Andererseits generiert Trinkgeld aber auch ganz klar keine Rente, da es eben nicht zum sozialversicherungspflichtigen Einkommen gehört. Und so lässt sich diese „Tabellenführung“ dann eben leider doch nicht so einfach relativieren. Ob nun ein unterschiedlicher Bargeldanteil bei den Einnahmen noch weitere Relativierungen zwischen den einzelnen Wirtschaftszweigen zulässt und wie groß die internen Schwankungen innerhalb der einzelnen Branchen ist, lässt der Bericht natürlich zwangsläufig dahin gestellt, allerdings wäre vielleicht hier eine möglich Erklärung für dise irritierende Grafik zu finden.
Wer selber stöbern will findet die 153-seitige Evaluierung hier. Die in diesem Beitrag abgebildeten Graphiken sind auf den Seiten 113 und 32.
········
_Zu erledigen 1_
Beantworte zum Text über Trinkgeld und Rente kurz diese Fragen:
(a) Warum bringt Trinkgeld laut Text keine Rente?
(b) Wie viele Seiten hat die Evaluierung?
(c) Auf welchen Seiten sind die Grafiken aus dem Beitrag zu finden?
········
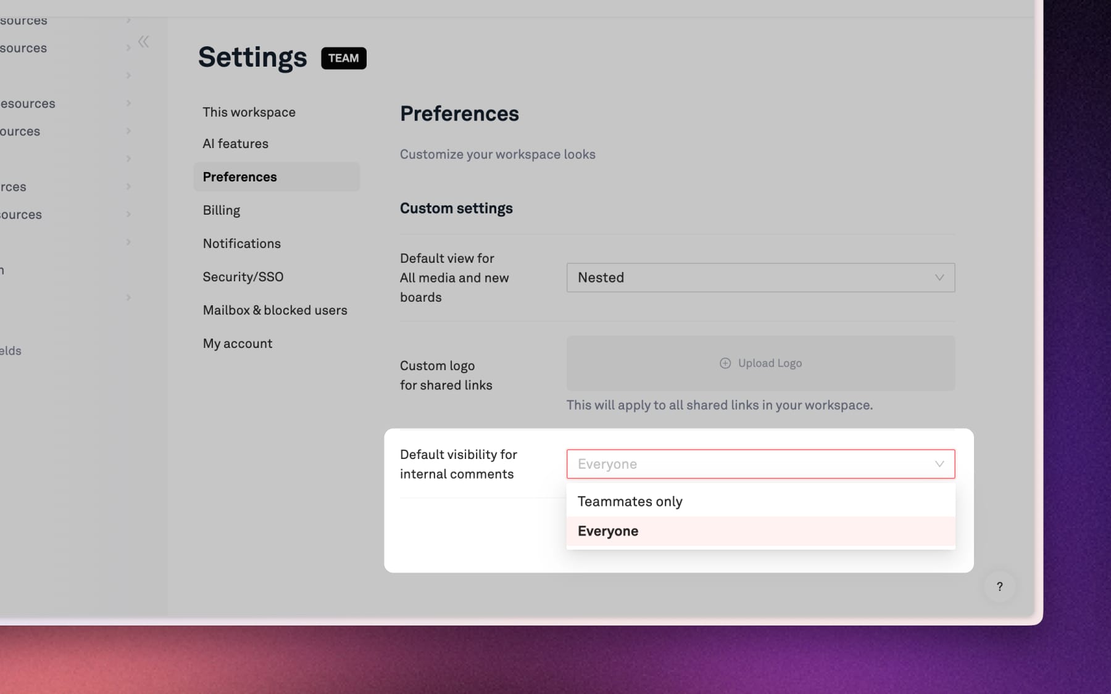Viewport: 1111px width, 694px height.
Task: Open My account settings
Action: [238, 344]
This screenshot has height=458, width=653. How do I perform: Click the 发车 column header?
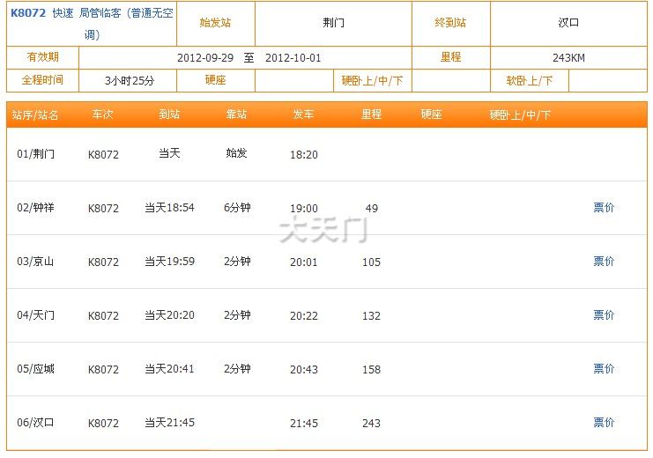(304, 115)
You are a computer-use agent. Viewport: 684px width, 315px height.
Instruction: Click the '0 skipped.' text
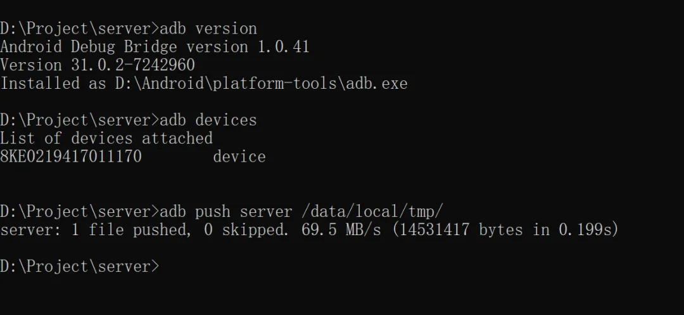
········
_Zu erledigen 2_
Sammle aus den Einträgen alle Zeilen, in denen das Wort „Click“ vorkommt, und gib sie unverändert wieder.

_Richtige Antwort 1_
(a) Weil es nicht zum sozialversicherungspflichtigen Einkommen gehört.
(b) 153 Seiten.
(c) Auf den Seiten 113 und 32.

_Richtige Antwort 2_
This screenshot has height=458, width=653. How do I perform: Click the 发车 column header?
Instruction: Click the '0 skipped.' text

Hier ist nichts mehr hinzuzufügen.